Gradient of $\mbox{dist}\left(x, D \right)^2:= \left\| x - P_{D}(x)\right\|_2^2$, where $P_{D}(x)$ is a projection operator Let $D \subset \mathbb{R}^{n}$ be a non empty convex closed set and:
$$f:\mathbb{R}^{n}\rightarrow \mathbb{R}_{+}, f(x)=(\operatorname{dist}(x,D))^{2}$$
Prove that f is differentiable in $\mathbb{R}^{n}$ and
$$f'(x)=2(x-P_{D}(x)), \forall x \in \mathbb{R}^{n},$$ where $\mbox{dist}(x,D)$ is the distance between a point $x$ and the set $D$ and $P_{D}(x)$ is the projection of $x$ in $D$, i.e.,
\begin{align}
\operatorname{dist}\left(x, D \right) := \left\| x -  P_{D}(x)\right\|_2.
\end{align}
 A: Here is a tedious but elementary proof.

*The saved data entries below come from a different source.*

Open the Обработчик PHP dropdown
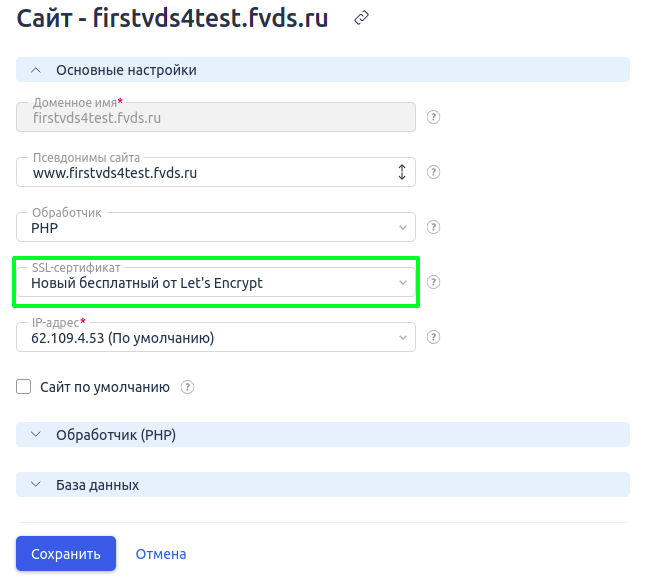This screenshot has width=646, height=584. coord(215,227)
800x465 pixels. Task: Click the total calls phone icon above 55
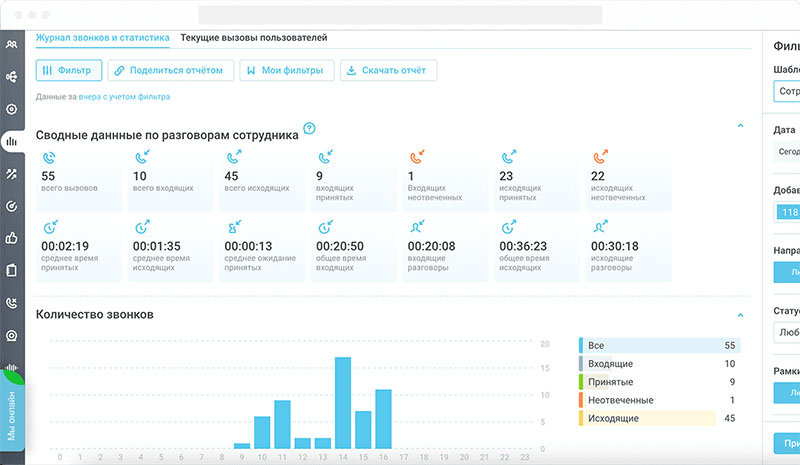click(48, 157)
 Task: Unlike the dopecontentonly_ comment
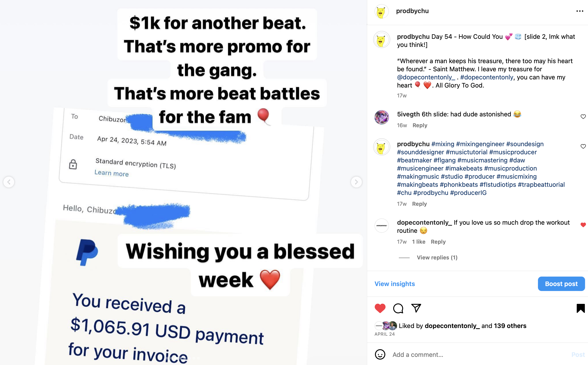pos(583,225)
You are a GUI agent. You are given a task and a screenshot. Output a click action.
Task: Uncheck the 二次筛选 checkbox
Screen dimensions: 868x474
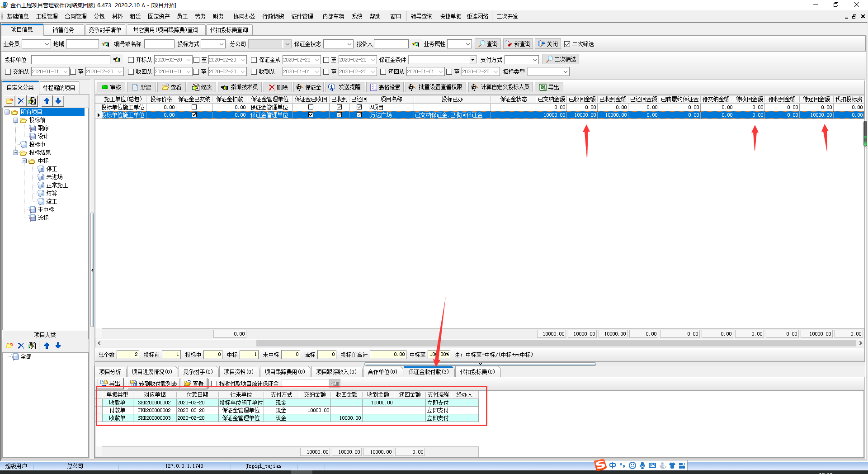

Note that the projection is Lipschitz with rank one, that is $\|P_D(x)-P_D(y)\| \le \|x-y\|$ (see here for example).
Note that $f(y) \le \|y-P_D(x)\|^2 = \|x-P_D(x)+y-x\|^2 = f(x) + 2(x-P_D(x))^T(y-x) +\|y-x\|^2$ so we have
$f(y)-f(x) - 2(x-P_D(x))^T(y-x) \le \|y-x\|^2$.
Swapping $x,y$ we get
$-(f(y)-f(x) - 2(y-P_D(y))^T(y-x))  \le \|y-x\|^2$.
Note that $y-P_D(y) = x-P_D(x) + y-x+P_D(x)-P_D(y)$, so the above becomes
\begin{eqnarray}
-(f(y)-f(x) - 2(x-P_D(x))^T(y-x)) &\le & \|y-x\|^2-2(y-x+P_D(x)-P_D(y))(y-x) \\
&\le& 4 \|y-x\|^2
\end{eqnarray}
In particular, $f$ is differentiable at $x$ and
$D f(x)h = 2(x-P_D(x))^T h$.
A: There is a fast way of proving this as a corollary of the result
$$\nabla(M_{\gamma f})=\gamma^{-1}(\textrm{Id}-\textrm{prox}_{\gamma f}),\tag{*}$$
where $\gamma\in\mathbb{R}_{++}$ and $M_{\gamma f}$ is the Moreau Envelope of a proper, lower-semicontinuous, convex function $f:\mathbb{R}^n\to]-\infty,+\infty]$. This result appears in Corollary 12.31 of Bauschke & Combettes' book, vol. 2. The argument essentially states that if you let $\gamma=1/2$ and let $f$ be the $0$-$\infty$ indicator function of the set $D$, then $M_{\gamma f}=\textrm{dist}^2_D/2$ and $\textrm{prox}_{\gamma f}=P_D$. Then you just multiply (*) to get the factor of $2$.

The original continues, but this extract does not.